Aside: I found his “Facebook and twitter are the modern day smoke breaks” comment quite funny! Maybe thats just my sense of humor. Overall, its a short 15min talk, so instead of your next “facebook/twitter/smokebreak”, grab a coffee and watch this. You’ll be glad you did.
3 thoughts on ““why work doesnt happen at work” by Jason Fried on TEDx”
I don’t know. I get what you’re saying, but while uninterrupted focus is good for productivity, it’s not the only thing that’s important.
I work in an open-plan environment, and I’d hate to not do so – an important part of my job is simply knowing what’s going on around the office, hearing the conversations, knowing that XYZ is working on ABC. True, I’d get more work done working without distractions – but then, I’d also be spending more time duplicating work done by other people, not knowing that they’d spent several days on a similar problem two weeks earlier, or that they’d been playing with some new library or framework that I might find useful.

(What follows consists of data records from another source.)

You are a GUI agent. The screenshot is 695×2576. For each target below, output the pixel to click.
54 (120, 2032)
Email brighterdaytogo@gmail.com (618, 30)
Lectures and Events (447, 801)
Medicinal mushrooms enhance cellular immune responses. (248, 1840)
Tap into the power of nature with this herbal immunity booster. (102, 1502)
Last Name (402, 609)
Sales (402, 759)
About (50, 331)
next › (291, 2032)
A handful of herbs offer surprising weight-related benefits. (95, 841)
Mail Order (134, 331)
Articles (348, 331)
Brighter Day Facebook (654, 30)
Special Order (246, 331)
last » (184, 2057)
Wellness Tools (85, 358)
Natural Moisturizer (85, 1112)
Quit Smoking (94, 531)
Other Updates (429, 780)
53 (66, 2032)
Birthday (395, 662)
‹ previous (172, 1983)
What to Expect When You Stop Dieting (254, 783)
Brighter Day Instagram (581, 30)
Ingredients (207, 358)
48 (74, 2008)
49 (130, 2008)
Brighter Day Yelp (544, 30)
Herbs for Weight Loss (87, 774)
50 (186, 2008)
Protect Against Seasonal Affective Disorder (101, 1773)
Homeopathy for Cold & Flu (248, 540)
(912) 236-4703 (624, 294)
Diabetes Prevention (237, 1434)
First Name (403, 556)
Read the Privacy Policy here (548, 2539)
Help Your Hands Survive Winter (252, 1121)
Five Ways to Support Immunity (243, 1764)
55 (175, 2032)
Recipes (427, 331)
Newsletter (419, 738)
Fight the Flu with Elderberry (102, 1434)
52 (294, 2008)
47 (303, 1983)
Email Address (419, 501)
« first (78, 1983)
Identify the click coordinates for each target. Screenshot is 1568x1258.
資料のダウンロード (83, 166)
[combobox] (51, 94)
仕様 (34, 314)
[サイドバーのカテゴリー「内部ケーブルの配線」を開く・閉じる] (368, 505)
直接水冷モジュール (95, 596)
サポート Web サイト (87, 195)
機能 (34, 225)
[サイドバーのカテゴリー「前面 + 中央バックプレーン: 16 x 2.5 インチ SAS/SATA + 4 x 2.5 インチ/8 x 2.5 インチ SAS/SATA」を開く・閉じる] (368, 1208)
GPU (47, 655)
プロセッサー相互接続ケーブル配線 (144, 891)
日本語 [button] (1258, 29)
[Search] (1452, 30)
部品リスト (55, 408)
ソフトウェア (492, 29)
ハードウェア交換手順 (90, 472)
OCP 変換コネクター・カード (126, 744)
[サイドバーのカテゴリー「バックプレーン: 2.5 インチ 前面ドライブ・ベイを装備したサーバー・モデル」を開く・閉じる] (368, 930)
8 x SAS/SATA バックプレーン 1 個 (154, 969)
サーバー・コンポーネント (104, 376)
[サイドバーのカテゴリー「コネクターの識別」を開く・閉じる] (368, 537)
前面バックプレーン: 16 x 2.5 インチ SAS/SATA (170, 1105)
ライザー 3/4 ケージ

In short, I think that while an open-plan office (and more generally, a disruption-filled environment) can be bad for individual productivity, a lot of that is balanced by gains in collective productivity… that what you call distractions, I regard as valuable communication… awareness of when I can assist others, and others can assist me. You don’t get that sitting in a room behind a closed door.
This site shows a “403 forbidden” error when i try to open it normally.
If i use a US based proxy, I can open the site.
Is there some sort of geographic ban? (Im from india)
I’m not aware of any geographic ban, on either my oduinn.com site, or on the linked video on ted.com. If you are hitting problems accessing my oduinn.com site, let me know your IP address and approx times of connection and I’ll do some investigating here.